Immobilienpaket „in anderen Händen“
Die Treppe und das fast 3500 Quadratmeter große Grundstück, auf dem Sagebiels Fährhaus steht, gehören dem Vernehmen nach nicht mehr den Nachfahren der Familie Sagebiel. Wie Alt-Eigentümer Dieter Sagebiel dem Abendblatt auf Nachfrage sagte, sei das Immobilienpaket mittlerweile „in andere Hände“ übergegangen.
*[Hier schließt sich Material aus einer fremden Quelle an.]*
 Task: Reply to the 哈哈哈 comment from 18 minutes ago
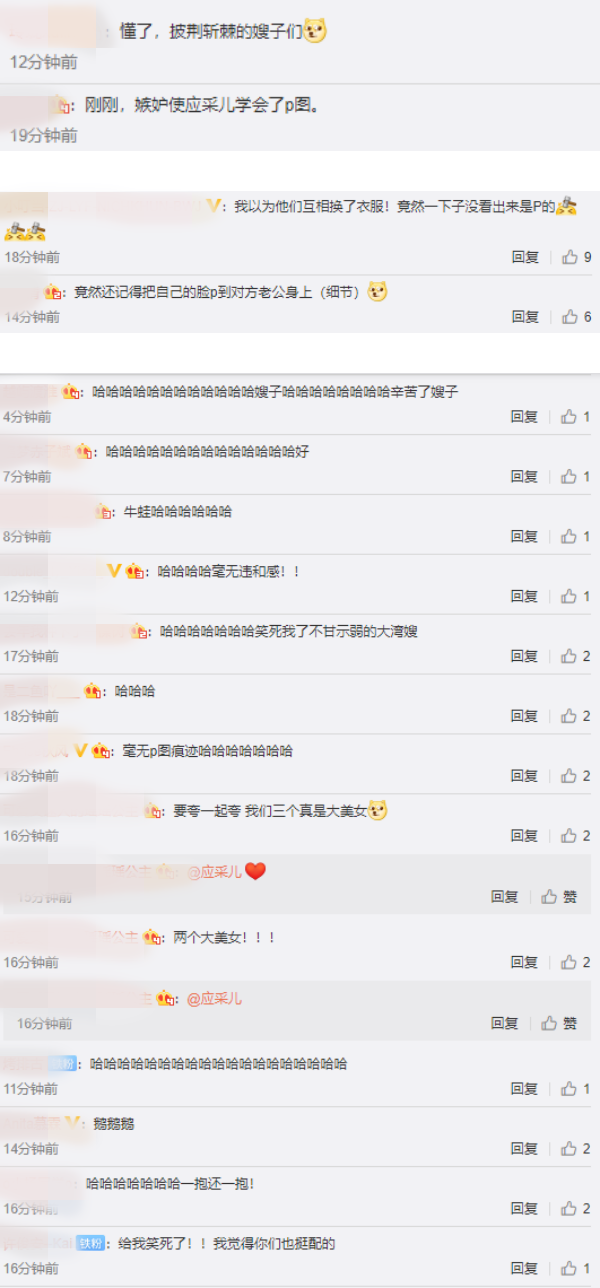point(525,716)
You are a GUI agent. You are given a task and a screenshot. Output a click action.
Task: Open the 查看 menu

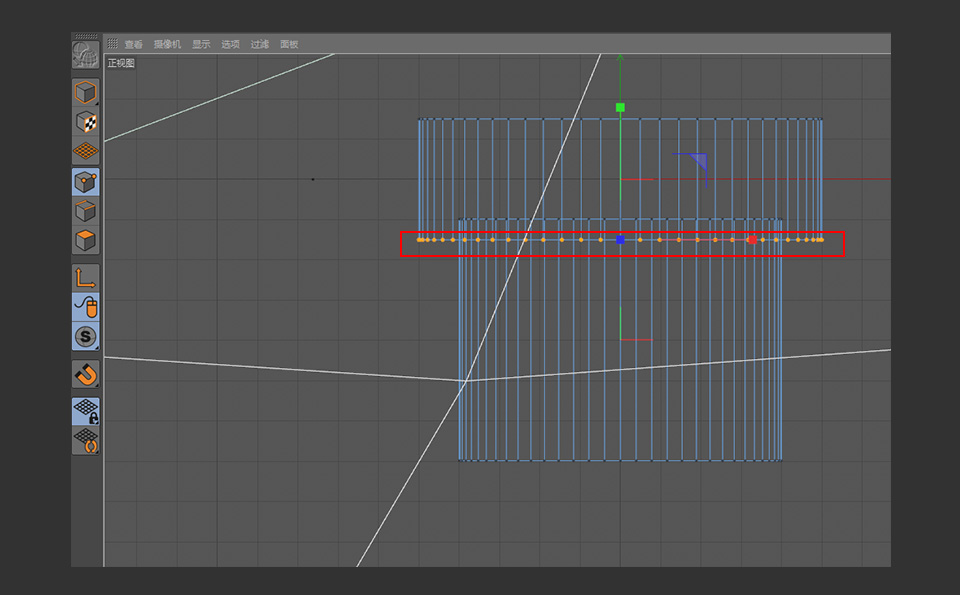[133, 44]
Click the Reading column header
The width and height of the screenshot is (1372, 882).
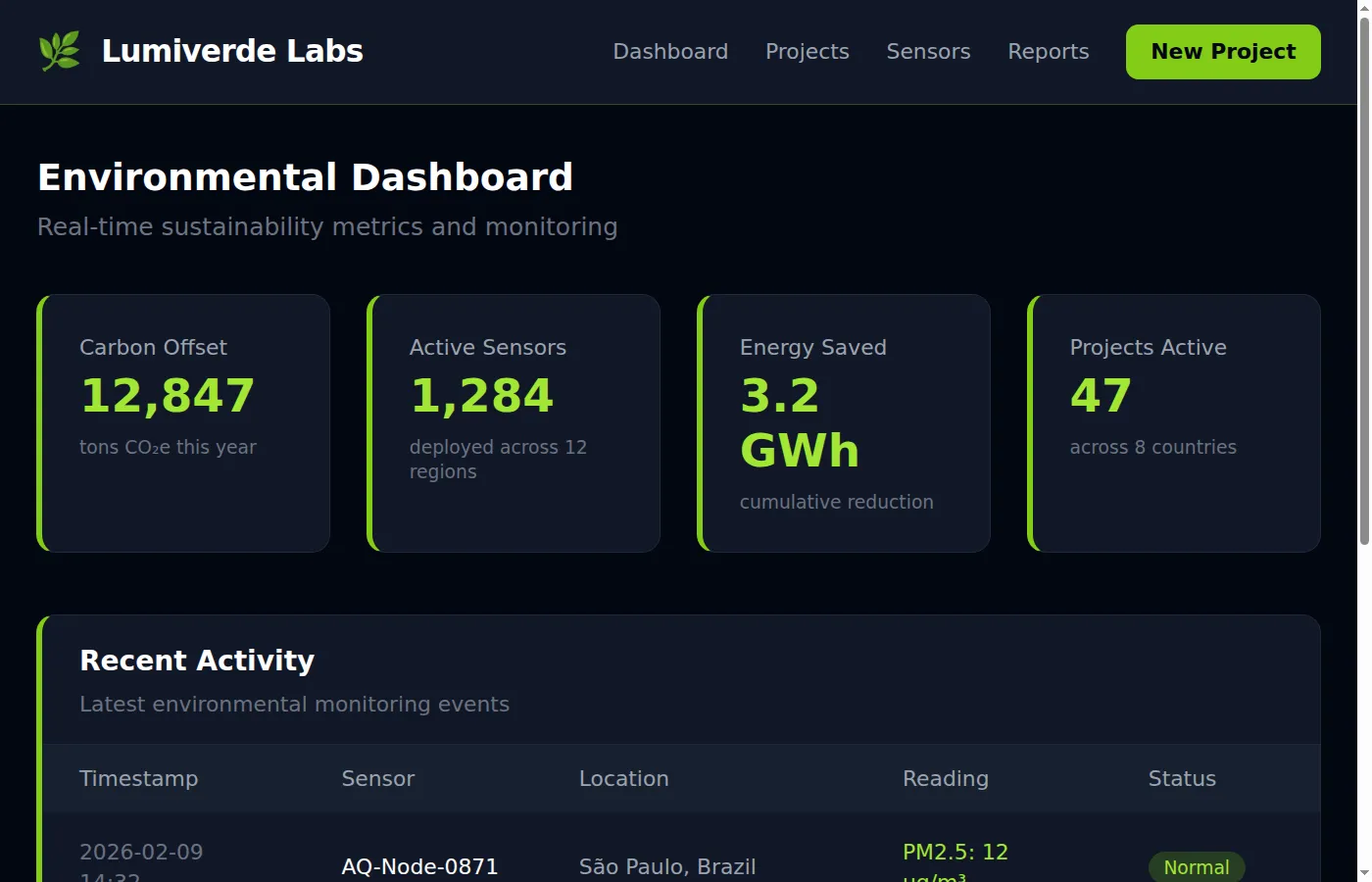[945, 778]
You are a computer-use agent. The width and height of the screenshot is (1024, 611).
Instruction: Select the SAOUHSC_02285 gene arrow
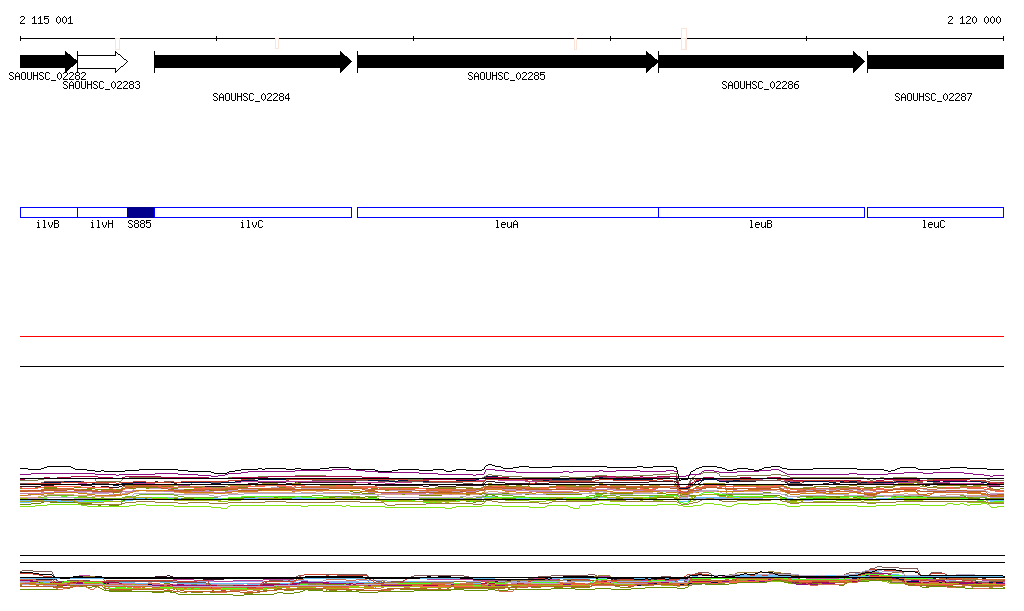pos(507,62)
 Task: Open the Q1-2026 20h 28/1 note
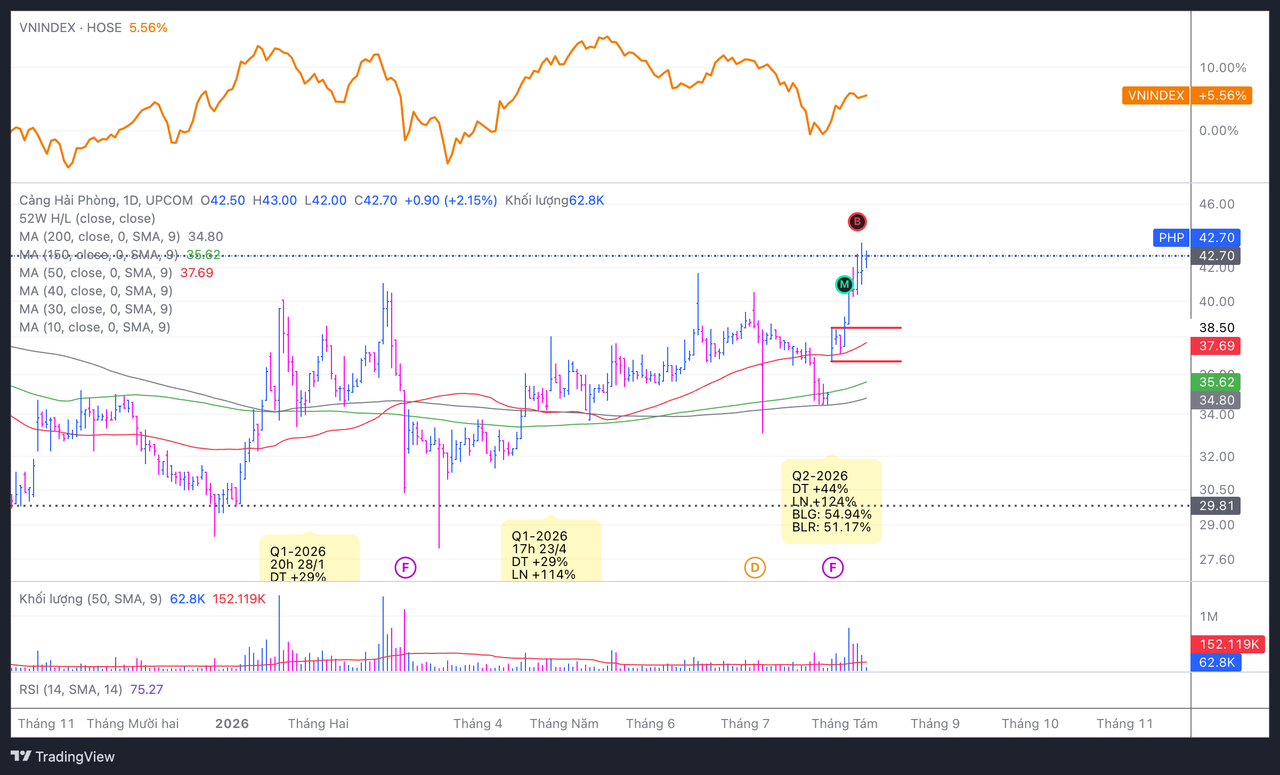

Das Fährhaus hatte zuletzt Schlagzeilen gemacht, als es Ende November für Monate geschlossen wurde. Damals gab die Unternehmerfamilie Chen den Betrieb auf, die das Haus seit 1990 betrieben hatte. Monatelang wurde nach einem neuen Betreiber gesucht, zeitweise schien schon das endgültige Aus für das Traditionshaus gekommen zu sein. Erst im vergangenen Juni hatten dann Frank und Kerstin Buddenhagen zusammen mit einem Geschäftspartner die Gastronomie als neue Pächter übernommen und Sagebiels Fährhaus mit viel Schwung zu neuem Ansehen verholfen. Nach gründlicher Renovierung hatte das Haus mit veränderter Karte und „Lounge-Atmosphäre“ auch schnell wieder guten Zulauf.
Name Sagebiel erhalten
Ein „Königliches Fährhaus zu Blankenese“ lässt sich oben auf dem Elbhang schon im neunten Jahrhundert nachweisen. Mitte des 19. Jahrhunderts wurde das Gebäude dann fast nur noch als Gastwirtschaft genutzt. Zunächst führte es der langjährige Fährpächter Peter Mohrmann, dessen Witwe 1868 an den aus Niedersachsen stammenden Unternehmer Wilhelm Anton Conrad Sagebiel verkaufte. Ihm gelang durch Fleiß und zukunftsweisende Investitionen die Umgestaltung von der eher einfachen Gastwirtschaft zum gutbürgerlichen Restaurant. Nach Sagebiels Tod im Jahr 1889 übernahm dessen Sohn A. C. Ludwig das Haus. Er legte testamentarisch fest, dass der Name Sagebiel erhalten bleiben müsse.